# cory eggs?



## poisonousgiraffe (Jan 24, 2018)

I checked my 20L this morning and found a bunch of eggs everywhere. At first I thought it might be snail eggs, but I did some googling and I think I accidentally bred my cories haha

should I just leave them in the aquarium and see what happens? (probably they get sucked up by the filter if they hatch or the betta eats them) I've never bred any fish purposefully or accidentally before so I'm not really sure what to do.


----------



## ThatFishThough (Jan 15, 2016)

IMO I would just leave them.

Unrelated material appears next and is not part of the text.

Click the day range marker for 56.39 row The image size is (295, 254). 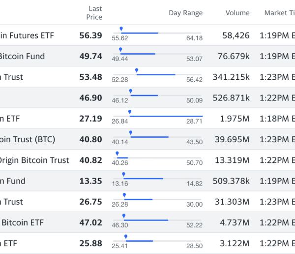(121, 30)
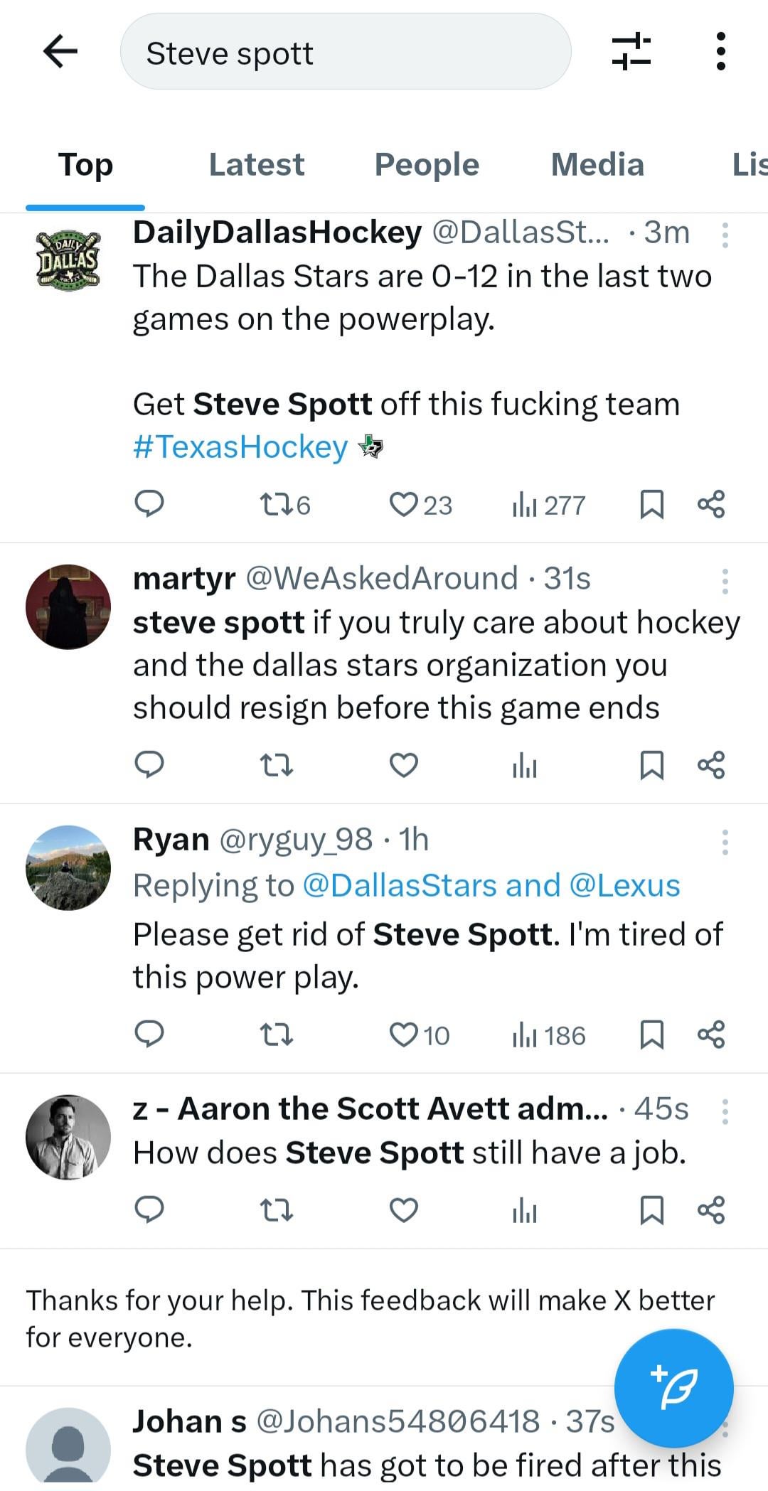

Most fry can avoid filters and things; if you want to be safe you can put a sponge over the intake of the filter and buffer the flow down.

(Also, yes. cory eggs. :3)


----------



## poisonousgiraffe (Jan 24, 2018)

The leaf the majority of the eggs are on is actually right next to the filter lmao but I will get a sponge and see how it goes


----------



## KendraPM (Feb 13, 2018)

I used to breed (or rather my mother used to) some fish, and she'd always put the fry into these little homemade nets she made. We'd lose some of course, but it would keep the adults or the filter from getting them.


----------



## poisonousgiraffe (Jan 24, 2018)

The eggs are still there, none of them appear to have fungused which is surprising to me, since I've been having problems keeping the water clear in that tank (new plants melting/regrowing mostly). There are fewer of them than there were the first day, possibly because they became snacks, but it could be that some started hatching this evening. this is pretty exciting, maybe I'll see some tiny cories soon  

I added an extra sponge filter to the tank for more bio filtration and I'm going to keep a close eye on the water parameters. tiny fry probably won't mess the tank up too much, but it's probably better to be slightly paranoid about water quality anyway.


----------



## Gariana (Jul 22, 2015)

My cories in the 33g planted tank have been laying eggs for months now. I never did anything with the eggs, just let them be. But yesterday I found two tiny panda babies!  

I better check the external canister filter too, hope none are stuck in there.


----------